Our pastor came over tonight to meet with our family and just get to know us better. He went through my mom and stepdad like they normally do and then turned to me and asked me to share my testimony. (Now this blog is very had for me to right and I am right now writing it with tears..) I went through the whole story of meeting my ex boyfriend who was a member on here too. It was him and his friendship that brought me back to Christ and awakened my soul to God again. He was the one who showed me how important ti was to really read your Bible, to take in context what it said and to be open to God and to live for His glory and not my own. God used him in so many ways. I am so blessed to have know him. We grew together as a couple and individually in Christ. And it was my gift of him that really light me on fire for God. The breakup happened because we both had lost sight of God and needed to get things back where they should be. We needed God as our number one. I didn't understand this when Ryan broke up with me. All I could see was the one love of my life disappearing and leaving me broken hurt and betrayed. The only person I wanted to spend the rest of my life was leaving me. And I couldn't see why. Over the past two months, I have been up and down. I went and saw him and the clarity that brought was hard and painful but needed. As I was telling my pastor all this, crying just as I am now, I saw the severe mercy of God. He knew that this path was just going to lead to distruction. He knew that I needed to be woken up again. He knew that I needed to know that HE needs to be my one love adn He needs to be my everything. He knew that I needed this sevre mercy to happen in my life so I could grow for Him and into the person He wants me to be. As the Proverbs say "Wounds of a friend are faithful.." these wounds from Ryan have been faithful to lead me back to God. He hurt me so bad, but I don't regret it and I am blesssed to have felt this pain. It is something that was nessesary. It was something I would only have trusted him doing. I was blessed to be in a relationship with him for so long. I know that God is molding me now and using it. And I am pleased that He loves me enough to stop me from doing something so wrong and causing a severe mercy so I can see Him again. It is beautiful how much God cares for us. I pray you are blessed.

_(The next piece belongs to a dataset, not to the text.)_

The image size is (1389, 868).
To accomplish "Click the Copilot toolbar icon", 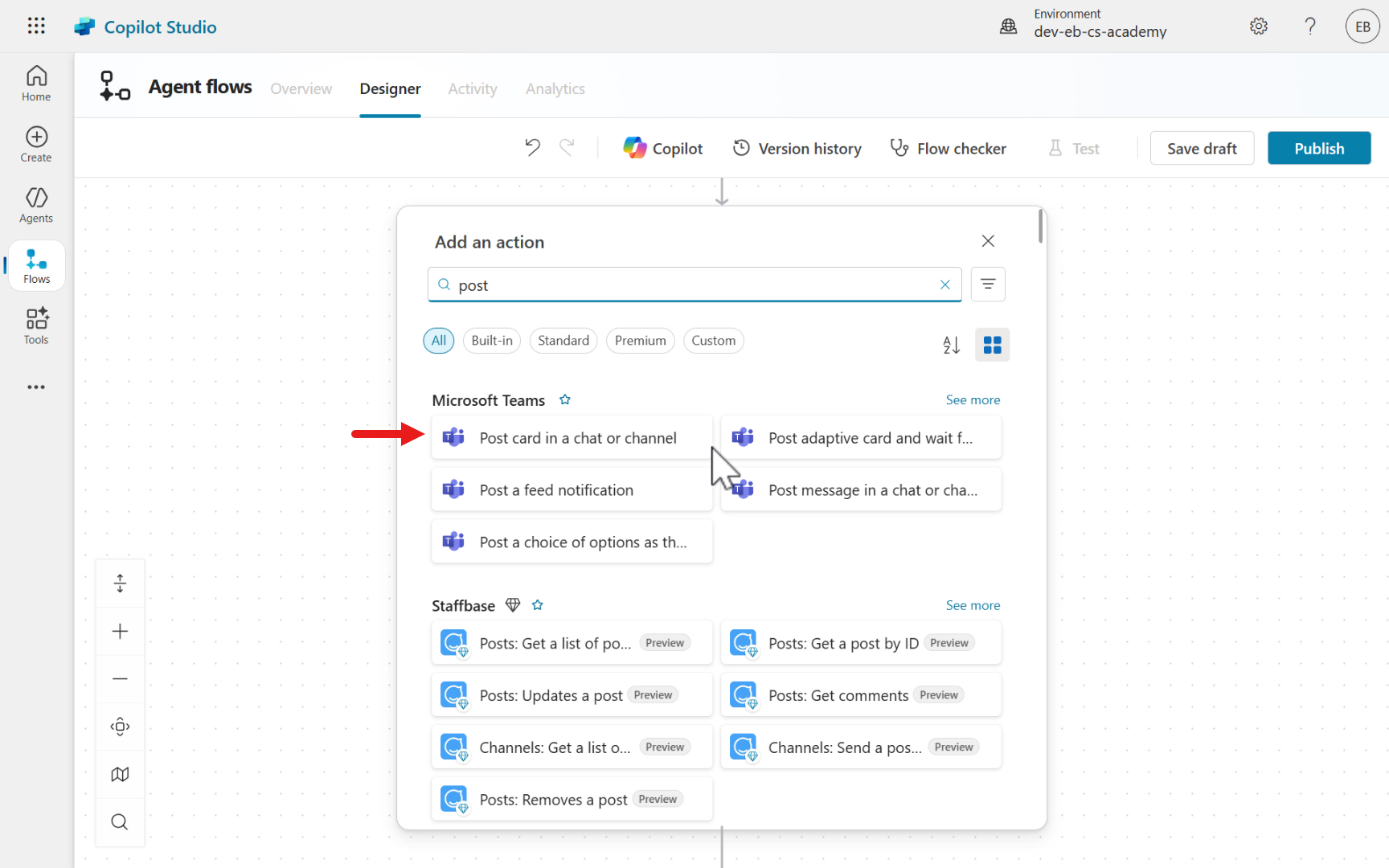I will (663, 149).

It is a blessing when we go through painful things that we come to the other side and see God's hand in the pain. I praise God for you dear daughter, I praise God for the purpose that God put Ryan into your life and I praise God for the work He has done in your life. Sometimes we just need to share what is going on and then God brings clarity that we have not had previously and what a blessing that is. I love you and you really touched Jimmy's heart in your sharing, and perhaps even God can use this in his life as well. God is so good!
I agree with Raul, Samantha, you amaze me as well. I praise our Lord for the work he has done in your life at search an early age. Anytime we go through heart ache and pain we move closer to our Lord. He makes us that way. Once we understand that His way is the only way it makes our hardships easier to accept. There is strength in over coming adveristy and our Lord knows this. i am saddened at the same time excited that He has chosen to work so early in your life. When i read your poems i forget how much pain it must have taken to understand our Lord so well. I pray for mercy for you at the same time I benefit from your pain. I have been so touched by you and your enlightenment that i am not be able to express it in any words. My our Lords grace find you quickly with the understanding pain is no longer needed with the yoke of your burdens on our Lord shoulders. Just knowing that our Lord works everything in your life for your benefit makes these setbacks seem minor and insignificant. Yet the truth is in losing a loved one and the one you love so close to each other would be hard for anyone to accept. I praise God that he brought your friend into your life just in time for your heart aches. That fact alone shows the beauty of his work. So now you have so much love to look forward to in your life. You are able to live your life with the understanding that our Lord is guiding you down this path that will lead you to the adventures for your lifetime. i can only hope that you have reached the peace that you desreve.
Your are such an inspiration to so many people that I praise God for you.